(Prompt): Each line in the records that mentions the word "computer" needs to be listed.
#####
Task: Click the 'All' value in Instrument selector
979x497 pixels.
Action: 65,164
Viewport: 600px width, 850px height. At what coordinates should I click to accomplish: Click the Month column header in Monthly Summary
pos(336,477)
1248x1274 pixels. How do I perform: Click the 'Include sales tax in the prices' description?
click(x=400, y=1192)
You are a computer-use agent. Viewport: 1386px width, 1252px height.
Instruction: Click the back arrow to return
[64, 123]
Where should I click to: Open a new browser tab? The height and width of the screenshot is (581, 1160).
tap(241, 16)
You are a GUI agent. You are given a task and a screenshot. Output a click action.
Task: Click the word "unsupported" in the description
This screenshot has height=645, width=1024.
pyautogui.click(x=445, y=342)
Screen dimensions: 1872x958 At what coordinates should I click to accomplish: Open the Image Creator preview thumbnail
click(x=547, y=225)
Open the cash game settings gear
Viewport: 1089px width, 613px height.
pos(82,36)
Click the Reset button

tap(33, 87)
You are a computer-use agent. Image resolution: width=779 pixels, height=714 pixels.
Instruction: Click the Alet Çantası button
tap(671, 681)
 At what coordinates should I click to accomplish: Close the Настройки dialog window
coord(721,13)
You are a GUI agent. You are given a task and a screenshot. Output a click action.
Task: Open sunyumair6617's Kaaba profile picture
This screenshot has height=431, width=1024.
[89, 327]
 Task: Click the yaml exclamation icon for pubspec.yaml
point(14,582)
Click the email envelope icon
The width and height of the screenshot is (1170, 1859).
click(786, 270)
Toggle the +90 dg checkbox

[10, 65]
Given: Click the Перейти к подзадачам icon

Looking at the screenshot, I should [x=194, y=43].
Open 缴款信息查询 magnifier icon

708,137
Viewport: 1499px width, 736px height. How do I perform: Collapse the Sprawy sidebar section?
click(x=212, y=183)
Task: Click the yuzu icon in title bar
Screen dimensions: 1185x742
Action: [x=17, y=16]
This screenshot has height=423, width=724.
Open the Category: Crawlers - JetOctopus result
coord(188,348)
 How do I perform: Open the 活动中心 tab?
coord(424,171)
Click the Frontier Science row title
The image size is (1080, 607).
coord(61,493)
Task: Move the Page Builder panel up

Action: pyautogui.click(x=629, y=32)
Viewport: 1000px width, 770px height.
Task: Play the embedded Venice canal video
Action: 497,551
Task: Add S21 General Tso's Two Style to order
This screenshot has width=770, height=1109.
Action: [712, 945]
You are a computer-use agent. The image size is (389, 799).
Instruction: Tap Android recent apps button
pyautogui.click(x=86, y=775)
#####
(Output below):
You are a computer-use agent. Viewport: 1386px width, 1252px height.
You are a computer-use agent. Image resolution: width=779 pixels, height=714 pixels.
You are a computer-use agent. The image size is (389, 799).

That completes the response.